Abstract

Abstract Aim NICE guidance currently recommends extending venous thromboembolism (VTE) prophylaxis to 28 days for patients who have undergone major cancer surgery in the abdomen. Literature highlights controversy around the efficacy of prolonged treatment preventing deep vein thrombosis (DVT) and pulmonary embolism (PE) and potential areas for improvement. Method Retrospective study of urology and colorectal cancer patients undergoing surgery between October 2020 and September 2022. Electronic patient notes were used to determine adherence to guideline and prevalence of PE and/or DVT in post-operative patients.

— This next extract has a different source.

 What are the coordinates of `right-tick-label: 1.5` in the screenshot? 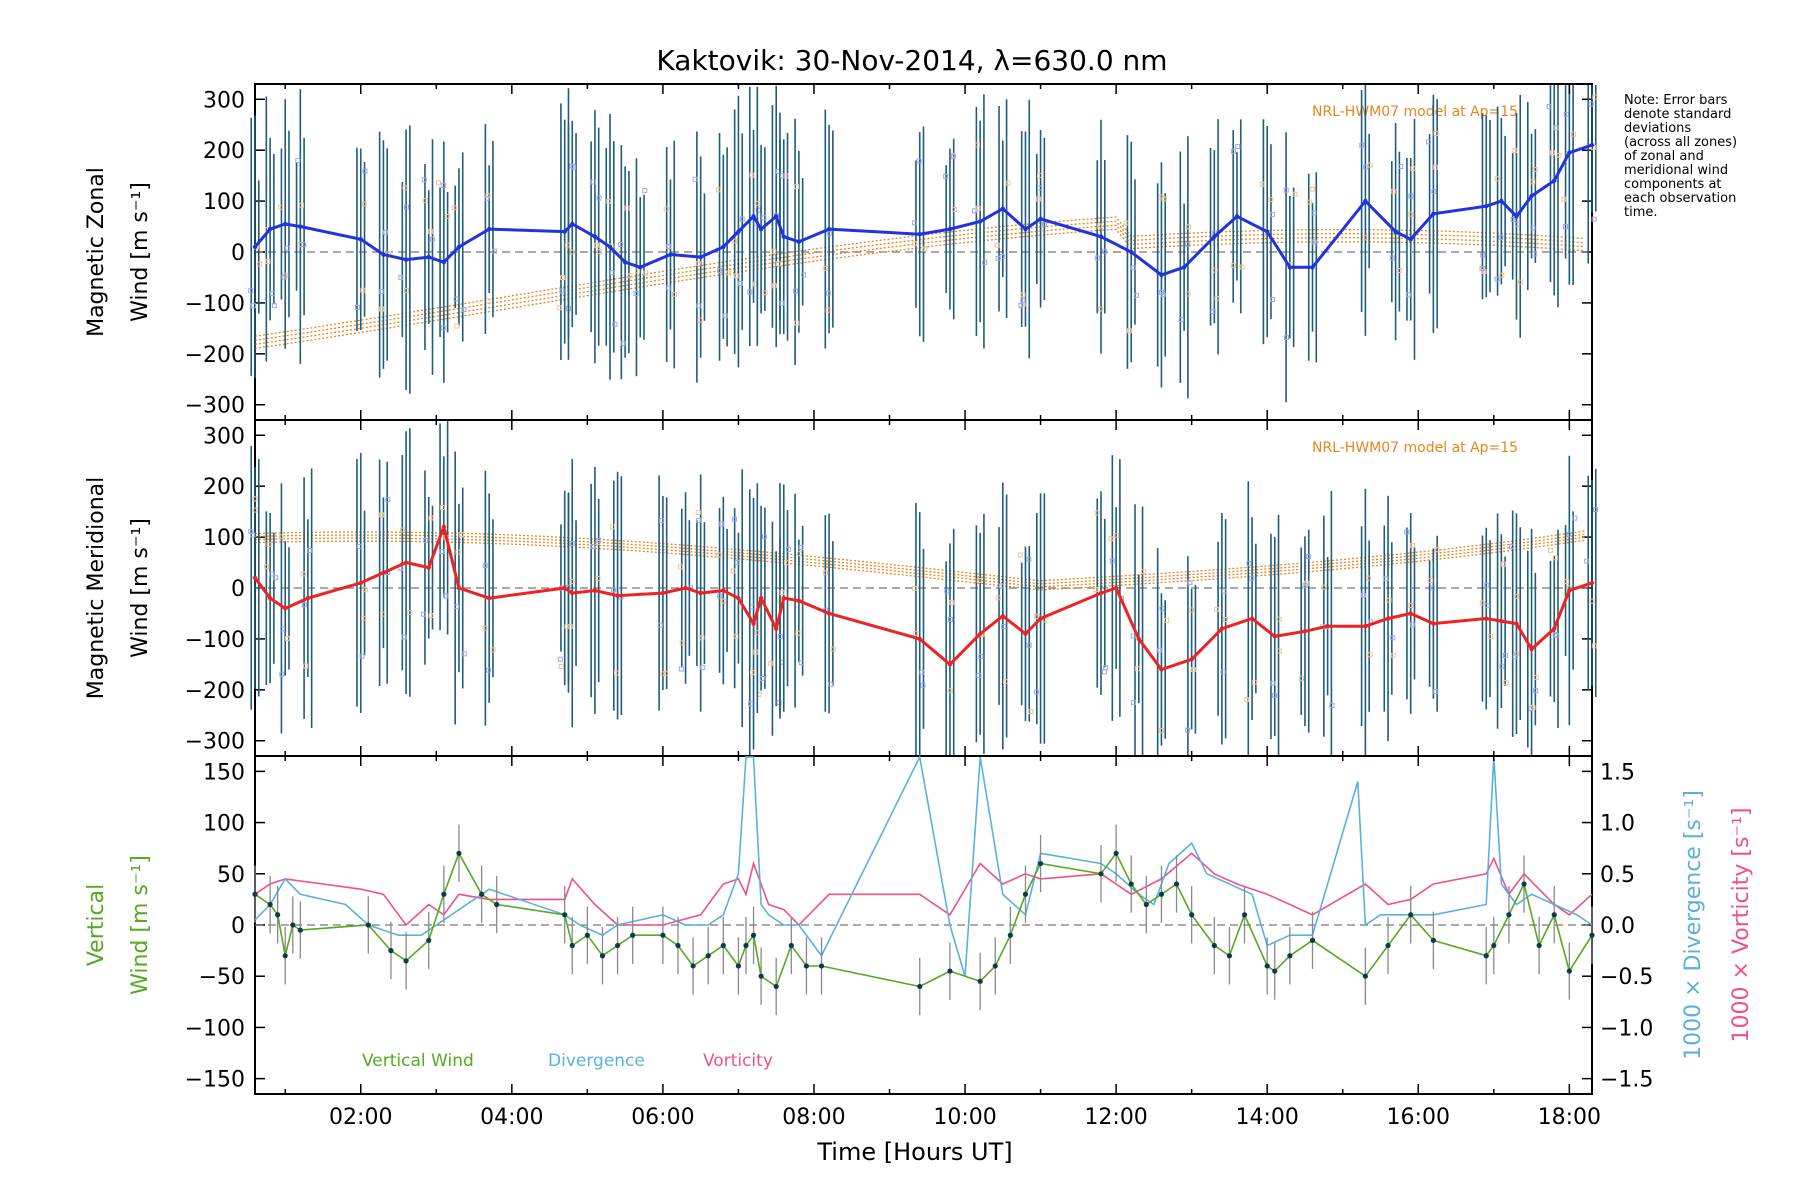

Comparison was made between both cohorts. Results Patient cohort n = 802, colorectal n = 345 and urology n = 457. Average age 66.6±10.4. M:F ratio = 543:258. Colorectal cohort 20.9%(n = 71) received extended prophylaxis, 79.1%(n = 269) did not, of which 19.7%(n = 53) prophylaxis was contraindicated. 5 excluded as died or an inpatient. Urology cohort 53.4%(n = 244) received extended prophylaxis, 46.6%(n = 213) did not, of which 28.2%(n = 60) prophylaxis was contraindicated. Overall, 39.5%(n = 315) received extended prophylaxis vs 60.5%(n = 482) did not. n = 4 developed PE/DVT. Of which, n = 1 on extended prophylaxis and n = 3 not, Chi-squared 0.35, P value = 0.55. Conclusions Very few patients developed symptomatic PE and/or DVT despite a significant proportion of patients not receiving extended prophylaxis. No significant difference in symptomatic PE or DVT in patients with extended prophylaxis vs patients without. Prolonged administration of low molecular weight heparin as anticoagulation has repercussions such as cost and patients’ ability to self-administer which may subsequently require community support or a longer hospital stay. Therefore, a more targeted approach to extended VTE should be explored.